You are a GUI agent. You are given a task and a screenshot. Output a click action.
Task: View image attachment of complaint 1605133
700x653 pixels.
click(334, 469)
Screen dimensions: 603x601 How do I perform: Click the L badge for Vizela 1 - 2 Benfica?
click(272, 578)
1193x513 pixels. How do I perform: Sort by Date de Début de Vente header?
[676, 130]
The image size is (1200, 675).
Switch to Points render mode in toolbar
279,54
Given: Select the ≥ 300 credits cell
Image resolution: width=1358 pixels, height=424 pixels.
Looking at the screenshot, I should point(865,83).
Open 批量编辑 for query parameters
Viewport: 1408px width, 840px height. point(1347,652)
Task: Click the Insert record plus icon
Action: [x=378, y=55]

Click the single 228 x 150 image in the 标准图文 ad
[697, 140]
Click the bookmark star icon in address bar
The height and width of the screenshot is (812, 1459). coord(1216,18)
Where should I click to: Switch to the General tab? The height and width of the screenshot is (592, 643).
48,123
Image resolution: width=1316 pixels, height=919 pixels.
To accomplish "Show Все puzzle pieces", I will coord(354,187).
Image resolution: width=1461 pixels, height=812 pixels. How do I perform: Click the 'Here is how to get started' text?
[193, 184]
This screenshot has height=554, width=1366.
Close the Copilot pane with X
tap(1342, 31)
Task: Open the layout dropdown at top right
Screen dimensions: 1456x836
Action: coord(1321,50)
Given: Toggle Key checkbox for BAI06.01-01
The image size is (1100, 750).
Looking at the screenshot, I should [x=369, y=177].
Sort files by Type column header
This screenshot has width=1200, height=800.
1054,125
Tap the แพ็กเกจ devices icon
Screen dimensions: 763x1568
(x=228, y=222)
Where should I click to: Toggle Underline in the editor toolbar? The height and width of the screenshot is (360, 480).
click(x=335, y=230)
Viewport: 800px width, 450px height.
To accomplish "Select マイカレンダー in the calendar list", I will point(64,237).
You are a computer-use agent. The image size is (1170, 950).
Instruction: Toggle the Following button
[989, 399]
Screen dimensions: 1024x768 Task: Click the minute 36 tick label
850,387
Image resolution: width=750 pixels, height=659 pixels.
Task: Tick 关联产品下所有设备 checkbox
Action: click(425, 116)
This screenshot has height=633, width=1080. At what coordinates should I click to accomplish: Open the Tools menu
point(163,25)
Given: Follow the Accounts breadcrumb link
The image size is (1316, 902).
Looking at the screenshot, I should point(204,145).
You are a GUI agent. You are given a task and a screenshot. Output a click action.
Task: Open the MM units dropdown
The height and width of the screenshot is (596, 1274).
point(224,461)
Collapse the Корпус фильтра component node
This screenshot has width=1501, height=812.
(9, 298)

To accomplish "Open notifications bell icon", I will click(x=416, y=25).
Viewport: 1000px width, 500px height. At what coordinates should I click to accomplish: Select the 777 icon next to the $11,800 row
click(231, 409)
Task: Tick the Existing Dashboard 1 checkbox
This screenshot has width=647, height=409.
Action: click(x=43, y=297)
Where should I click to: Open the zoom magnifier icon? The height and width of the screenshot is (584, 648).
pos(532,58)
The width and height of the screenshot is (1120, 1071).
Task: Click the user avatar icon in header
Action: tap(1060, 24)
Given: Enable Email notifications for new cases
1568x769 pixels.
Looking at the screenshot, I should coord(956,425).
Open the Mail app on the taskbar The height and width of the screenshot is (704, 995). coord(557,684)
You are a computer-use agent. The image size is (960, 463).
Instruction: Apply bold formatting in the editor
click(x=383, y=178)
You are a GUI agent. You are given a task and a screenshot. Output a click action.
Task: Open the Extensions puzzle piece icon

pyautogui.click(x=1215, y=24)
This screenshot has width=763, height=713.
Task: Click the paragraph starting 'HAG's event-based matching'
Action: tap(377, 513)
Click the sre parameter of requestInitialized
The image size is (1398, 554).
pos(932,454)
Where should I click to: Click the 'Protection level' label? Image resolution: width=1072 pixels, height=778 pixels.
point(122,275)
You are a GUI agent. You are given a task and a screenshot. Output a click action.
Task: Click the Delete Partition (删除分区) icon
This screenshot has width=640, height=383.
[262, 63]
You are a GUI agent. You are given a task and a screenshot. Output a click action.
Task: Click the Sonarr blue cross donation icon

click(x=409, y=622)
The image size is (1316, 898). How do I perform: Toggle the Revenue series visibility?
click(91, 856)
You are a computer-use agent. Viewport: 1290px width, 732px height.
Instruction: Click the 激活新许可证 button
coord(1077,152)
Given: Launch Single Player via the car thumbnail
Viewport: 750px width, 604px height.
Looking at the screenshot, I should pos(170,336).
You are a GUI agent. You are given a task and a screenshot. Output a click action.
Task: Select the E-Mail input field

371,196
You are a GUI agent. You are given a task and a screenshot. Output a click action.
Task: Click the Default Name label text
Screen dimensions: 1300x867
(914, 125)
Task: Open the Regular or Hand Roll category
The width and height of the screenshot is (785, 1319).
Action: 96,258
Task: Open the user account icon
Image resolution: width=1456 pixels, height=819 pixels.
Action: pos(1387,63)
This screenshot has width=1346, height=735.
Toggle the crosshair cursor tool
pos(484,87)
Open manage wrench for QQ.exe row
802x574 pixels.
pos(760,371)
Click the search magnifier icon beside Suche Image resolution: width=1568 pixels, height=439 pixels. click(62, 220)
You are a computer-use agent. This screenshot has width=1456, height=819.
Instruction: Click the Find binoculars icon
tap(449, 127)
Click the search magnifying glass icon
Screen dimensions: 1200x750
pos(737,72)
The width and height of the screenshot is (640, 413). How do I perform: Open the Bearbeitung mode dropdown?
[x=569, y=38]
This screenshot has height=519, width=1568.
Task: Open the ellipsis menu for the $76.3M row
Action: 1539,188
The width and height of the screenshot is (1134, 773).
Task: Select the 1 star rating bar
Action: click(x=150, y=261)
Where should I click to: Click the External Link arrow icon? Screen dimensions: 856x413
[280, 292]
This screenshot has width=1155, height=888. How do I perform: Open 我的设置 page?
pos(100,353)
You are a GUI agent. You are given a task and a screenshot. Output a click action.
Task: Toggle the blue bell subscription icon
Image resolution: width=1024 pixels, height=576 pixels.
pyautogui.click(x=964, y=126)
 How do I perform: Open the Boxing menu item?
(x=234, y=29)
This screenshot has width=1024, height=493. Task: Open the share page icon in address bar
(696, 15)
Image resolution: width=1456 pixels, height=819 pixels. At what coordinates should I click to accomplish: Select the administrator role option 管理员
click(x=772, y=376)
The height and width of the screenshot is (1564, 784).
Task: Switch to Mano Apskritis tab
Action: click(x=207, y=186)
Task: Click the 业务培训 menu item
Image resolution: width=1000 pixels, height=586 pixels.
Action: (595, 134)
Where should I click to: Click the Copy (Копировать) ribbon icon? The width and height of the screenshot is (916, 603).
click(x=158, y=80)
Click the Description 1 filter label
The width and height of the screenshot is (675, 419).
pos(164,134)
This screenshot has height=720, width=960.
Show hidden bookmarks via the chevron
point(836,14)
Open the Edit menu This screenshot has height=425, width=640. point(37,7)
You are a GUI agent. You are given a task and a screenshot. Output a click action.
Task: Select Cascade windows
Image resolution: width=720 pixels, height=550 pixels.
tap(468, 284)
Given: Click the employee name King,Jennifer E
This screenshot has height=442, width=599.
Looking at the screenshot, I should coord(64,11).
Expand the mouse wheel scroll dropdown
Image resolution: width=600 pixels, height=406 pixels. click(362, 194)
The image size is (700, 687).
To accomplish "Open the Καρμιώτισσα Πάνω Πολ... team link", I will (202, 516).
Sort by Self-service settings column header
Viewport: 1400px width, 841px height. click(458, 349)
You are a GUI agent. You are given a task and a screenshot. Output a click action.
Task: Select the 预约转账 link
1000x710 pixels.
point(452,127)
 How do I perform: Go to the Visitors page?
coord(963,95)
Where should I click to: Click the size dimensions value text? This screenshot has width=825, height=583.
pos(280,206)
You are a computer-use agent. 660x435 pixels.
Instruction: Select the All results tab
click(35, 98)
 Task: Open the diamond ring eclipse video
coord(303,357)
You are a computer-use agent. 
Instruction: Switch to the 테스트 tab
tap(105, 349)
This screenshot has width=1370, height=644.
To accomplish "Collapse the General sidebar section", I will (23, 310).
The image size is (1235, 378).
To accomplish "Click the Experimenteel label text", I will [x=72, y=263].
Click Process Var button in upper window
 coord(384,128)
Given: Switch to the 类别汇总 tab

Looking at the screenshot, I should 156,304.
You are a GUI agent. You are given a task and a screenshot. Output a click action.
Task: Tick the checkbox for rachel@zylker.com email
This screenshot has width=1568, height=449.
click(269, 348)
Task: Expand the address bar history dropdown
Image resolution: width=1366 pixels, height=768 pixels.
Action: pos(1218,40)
☆ ☆ ☆
WHAT TO DO: Pull out every line of the material above that contains the word "size" and copy each one in full.

THE RESPONSE:
The image size is (1200, 675).
The image size is (1100, 750).
You are a computer-use agent. The image size is (1170, 950).
The image size is (1316, 902).
You are a computer-use agent. The image size is (960, 463).
The image size is (1398, 554).
The image size is (1316, 898). How do I perform: Toggle the Revenue series visibility?
The image size is (700, 687).
Where should I click to: Click the size dimensions value text? This screenshot has width=825, height=583.
The image size is (1235, 378).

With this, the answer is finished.